In an interview earlier this month, Republican Lt. Gov. Nancy Dahlstrom said negative messaging about Alaska’s elections — put out before the election even took place — could have had the effect of disenfranchising voters. Palin had turned negative messaging about ranked choice voting into a centerpiece of her campaign, while Tshibaka had emphasized throughout her run that the election would be determined by voter turnout.
Regardless of intent, Botelho said negative comments about Alaska’s new voting system could inadvertently impact voter turnout.
“Clearly a byproduct of it may have the result of discouraging people from voting,” Botelho said. “Hearing a message constantly about how ranked choice voting is somehow anti-democratic could in fact impact people’s decision about whether to vote or not.”
‘Running again’
Tshibaka’s Monday announcement was the first public indication she has given of her post-election plans, following more than 18 months of full-time campaigning ahead of the November election. Before that, Tshibaka worked as commissioner of the Alaska Department of Administration under Republican Gov. Mike Dunleavy. That was the first and only job Tshibaka has held in Alaska, after working for most of her career in Washington, D.C.

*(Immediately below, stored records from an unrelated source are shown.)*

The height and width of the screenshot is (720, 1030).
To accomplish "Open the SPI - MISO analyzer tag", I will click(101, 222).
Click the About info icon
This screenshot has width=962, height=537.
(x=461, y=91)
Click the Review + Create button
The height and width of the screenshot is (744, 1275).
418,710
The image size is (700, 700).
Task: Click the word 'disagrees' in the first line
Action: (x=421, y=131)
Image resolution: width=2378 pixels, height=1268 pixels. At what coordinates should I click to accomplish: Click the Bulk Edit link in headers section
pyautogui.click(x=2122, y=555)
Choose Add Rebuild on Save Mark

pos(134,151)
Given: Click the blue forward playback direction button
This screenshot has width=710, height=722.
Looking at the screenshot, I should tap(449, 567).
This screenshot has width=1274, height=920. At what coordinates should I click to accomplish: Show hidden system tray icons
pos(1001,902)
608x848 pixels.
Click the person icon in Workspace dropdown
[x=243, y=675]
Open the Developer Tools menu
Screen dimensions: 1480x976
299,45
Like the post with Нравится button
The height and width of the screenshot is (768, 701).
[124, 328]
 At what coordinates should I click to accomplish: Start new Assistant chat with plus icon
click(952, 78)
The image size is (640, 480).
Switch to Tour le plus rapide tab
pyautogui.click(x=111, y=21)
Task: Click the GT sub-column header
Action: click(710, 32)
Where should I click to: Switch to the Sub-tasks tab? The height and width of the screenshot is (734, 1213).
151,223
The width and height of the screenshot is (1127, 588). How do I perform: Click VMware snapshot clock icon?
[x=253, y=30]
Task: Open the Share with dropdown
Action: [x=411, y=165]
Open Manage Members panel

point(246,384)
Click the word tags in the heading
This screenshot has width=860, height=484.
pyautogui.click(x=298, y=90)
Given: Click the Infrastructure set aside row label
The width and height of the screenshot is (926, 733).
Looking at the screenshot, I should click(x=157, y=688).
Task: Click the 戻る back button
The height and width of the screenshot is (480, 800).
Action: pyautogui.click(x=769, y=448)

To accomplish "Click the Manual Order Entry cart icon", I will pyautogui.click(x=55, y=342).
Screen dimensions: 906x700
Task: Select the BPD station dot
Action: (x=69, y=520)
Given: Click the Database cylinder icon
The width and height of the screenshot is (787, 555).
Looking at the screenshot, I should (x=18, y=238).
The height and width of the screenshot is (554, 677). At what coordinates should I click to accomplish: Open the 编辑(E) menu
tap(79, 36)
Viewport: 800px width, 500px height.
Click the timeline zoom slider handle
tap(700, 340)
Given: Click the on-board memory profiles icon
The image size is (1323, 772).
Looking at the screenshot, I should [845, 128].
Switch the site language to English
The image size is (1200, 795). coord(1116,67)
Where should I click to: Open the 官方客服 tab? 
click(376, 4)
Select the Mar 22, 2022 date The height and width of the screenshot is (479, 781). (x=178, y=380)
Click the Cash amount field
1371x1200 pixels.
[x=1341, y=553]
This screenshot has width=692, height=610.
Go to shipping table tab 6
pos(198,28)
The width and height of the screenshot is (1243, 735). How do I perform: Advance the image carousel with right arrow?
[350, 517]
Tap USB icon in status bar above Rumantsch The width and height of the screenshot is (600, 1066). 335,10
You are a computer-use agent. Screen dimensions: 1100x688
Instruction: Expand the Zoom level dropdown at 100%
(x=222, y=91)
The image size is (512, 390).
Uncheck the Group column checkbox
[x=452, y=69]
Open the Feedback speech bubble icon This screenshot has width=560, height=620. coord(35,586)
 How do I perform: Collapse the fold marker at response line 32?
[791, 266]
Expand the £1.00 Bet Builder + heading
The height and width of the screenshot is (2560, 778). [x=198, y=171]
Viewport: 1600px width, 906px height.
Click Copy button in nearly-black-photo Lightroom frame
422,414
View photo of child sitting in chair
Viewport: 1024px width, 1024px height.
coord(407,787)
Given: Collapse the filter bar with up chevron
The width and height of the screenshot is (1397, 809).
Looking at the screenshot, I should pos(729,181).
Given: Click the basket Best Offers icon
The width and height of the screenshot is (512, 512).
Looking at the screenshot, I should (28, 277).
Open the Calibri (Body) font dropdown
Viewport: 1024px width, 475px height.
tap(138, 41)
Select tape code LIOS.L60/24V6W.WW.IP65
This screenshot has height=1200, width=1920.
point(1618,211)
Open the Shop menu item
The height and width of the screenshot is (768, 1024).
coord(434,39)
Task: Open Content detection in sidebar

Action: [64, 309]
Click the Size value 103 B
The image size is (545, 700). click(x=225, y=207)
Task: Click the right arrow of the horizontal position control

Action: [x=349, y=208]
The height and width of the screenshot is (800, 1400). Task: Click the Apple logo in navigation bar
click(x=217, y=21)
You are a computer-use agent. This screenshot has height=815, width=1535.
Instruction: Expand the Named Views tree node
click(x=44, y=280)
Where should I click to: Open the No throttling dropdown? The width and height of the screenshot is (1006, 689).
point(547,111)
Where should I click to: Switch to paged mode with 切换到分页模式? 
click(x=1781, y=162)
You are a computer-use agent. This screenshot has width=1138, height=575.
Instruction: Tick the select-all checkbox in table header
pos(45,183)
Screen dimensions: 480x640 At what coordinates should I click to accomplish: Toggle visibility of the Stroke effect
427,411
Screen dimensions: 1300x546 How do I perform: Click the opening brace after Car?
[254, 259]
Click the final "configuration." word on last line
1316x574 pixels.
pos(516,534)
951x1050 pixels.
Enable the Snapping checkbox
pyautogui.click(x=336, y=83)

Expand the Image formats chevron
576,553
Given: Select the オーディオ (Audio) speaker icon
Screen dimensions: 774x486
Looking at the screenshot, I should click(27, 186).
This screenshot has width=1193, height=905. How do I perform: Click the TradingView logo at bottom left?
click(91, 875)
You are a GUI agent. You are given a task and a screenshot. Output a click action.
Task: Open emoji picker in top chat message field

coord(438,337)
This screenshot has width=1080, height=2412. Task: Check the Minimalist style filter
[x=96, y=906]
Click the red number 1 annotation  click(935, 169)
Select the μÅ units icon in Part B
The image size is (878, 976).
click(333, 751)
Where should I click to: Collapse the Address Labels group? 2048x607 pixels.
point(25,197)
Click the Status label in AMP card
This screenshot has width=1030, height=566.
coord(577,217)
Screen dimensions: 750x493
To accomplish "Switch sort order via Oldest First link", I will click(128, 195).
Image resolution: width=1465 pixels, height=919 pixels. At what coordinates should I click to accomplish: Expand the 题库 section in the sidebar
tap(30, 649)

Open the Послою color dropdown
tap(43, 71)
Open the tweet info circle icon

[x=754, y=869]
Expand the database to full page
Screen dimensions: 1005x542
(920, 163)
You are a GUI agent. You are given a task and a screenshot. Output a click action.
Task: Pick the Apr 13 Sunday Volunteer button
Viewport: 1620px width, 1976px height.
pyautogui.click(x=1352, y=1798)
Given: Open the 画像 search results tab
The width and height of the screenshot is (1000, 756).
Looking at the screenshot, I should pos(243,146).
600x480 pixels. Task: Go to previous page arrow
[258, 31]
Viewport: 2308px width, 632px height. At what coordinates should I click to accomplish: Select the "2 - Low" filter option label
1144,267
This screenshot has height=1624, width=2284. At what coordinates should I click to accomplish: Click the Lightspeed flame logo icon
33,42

Preserve Democracy lists Heather Gottshall, Simcha Weed and Stuart Gates as directors of the group. Gottshall, an Alaska resident, was one of Tshibaka’s campaign surrogates last year. Gates, a strategic communications adviser, lives in Florida. Weed, who has worked for the Department of Defense on cybersecurity issues, resides in Mexico. The group relies on contributions both from Alaska and from out of state, according to Tshibaka.
Tshibaka said she expects the ranked choice voting efforts to take up a fifth of her time in the coming months. Her other endeavors include a newly formed consulting company called Denali Strategies, formed just days after the election, that Tshibaka said she is using to work with Alaska businesses on projects related to the housing crisis in Alaska. And she hasn’t ruled out another run for office — though she has not decided on a particular race.
“I like the idea of running again in the future, but it has to be for the right seat and at the right time. And right now I’m not thinking about any of that,” Tshibaka said.